If you find a problem with your child, you should guide it correctly in time. Without guidance, children can easily go astray. What is happy education? It is reasonable scolding, empathy, not connivance, not just saying good things to children.
The so-called "happy education" is not laissez-faire, and the core should follow three principles:
Happiness education is empathy education: I understand your feelings, son, but you can't be willful.
Among the stars, there are many opinions about parenting, such as Stephy's education on luck. She once said in an interview that she had a beautiful little skirt. She liked it very much, and so did her daughter. She wanted to take it away, so they quarreled.
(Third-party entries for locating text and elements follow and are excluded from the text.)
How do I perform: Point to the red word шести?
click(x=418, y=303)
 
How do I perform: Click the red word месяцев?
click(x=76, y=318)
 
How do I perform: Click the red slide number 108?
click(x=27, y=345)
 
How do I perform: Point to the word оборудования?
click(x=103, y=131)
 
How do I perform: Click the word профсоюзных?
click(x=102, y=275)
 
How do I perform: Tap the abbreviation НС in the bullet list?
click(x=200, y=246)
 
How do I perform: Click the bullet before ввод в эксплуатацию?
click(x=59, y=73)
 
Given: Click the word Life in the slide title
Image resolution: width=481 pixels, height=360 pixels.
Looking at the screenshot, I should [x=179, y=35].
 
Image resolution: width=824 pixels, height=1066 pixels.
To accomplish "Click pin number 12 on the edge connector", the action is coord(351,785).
But Stephy didn't give up her views and positions. She told her daughter that even if she liked it again, she wouldn't give it to her daughter, and she wouldn't ask her to give anything she loved. And told her: "I know you like my skirt very much, but I can't give it to you, because it's mine, and no one can take it away unless I agree."
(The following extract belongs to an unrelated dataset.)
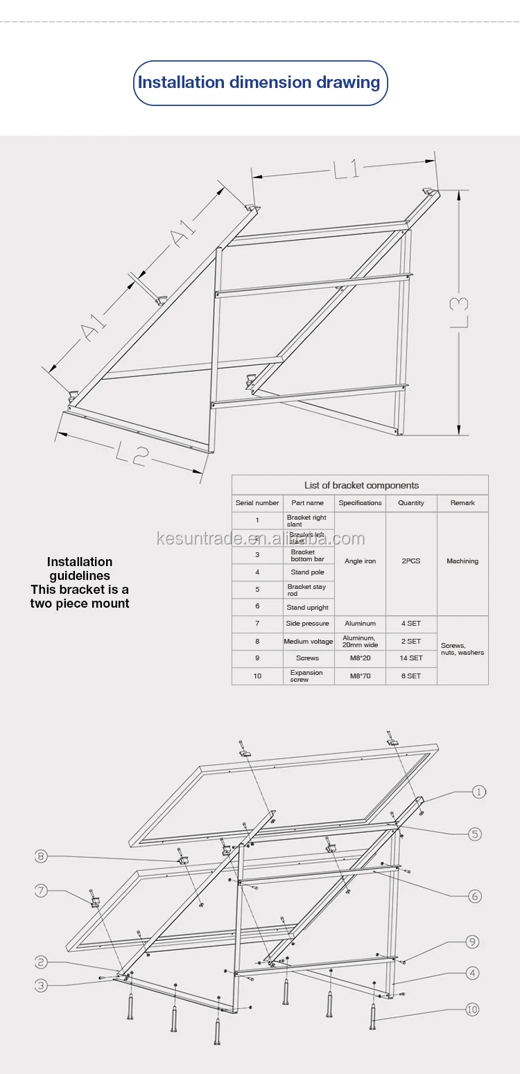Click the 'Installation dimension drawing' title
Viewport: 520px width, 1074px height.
(259, 82)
This kind of education is really correct. Nowadays, many children go to other people's homes, and when they see other people's toys, they cry and take them away, regardless of whether others agree or not.
My classmate has such a child. I sell some toys in my spare time. He took a fancy to my transformers, hundreds of dollars. His mother is not here, and he has gone out, and he didn't tell me that Aunt wants that toy. Can you give it to me? He has been telling his sister by my side, Sister, I want Transformers, and talked for nearly an hour, wanting me to give him the toy, but I ignored him.
I thought his mother's coming would stop him from this behavior, but her mother didn't say a word and let him make trouble. Even so, she didn't stop him from dropping tables and bowls while we were eating.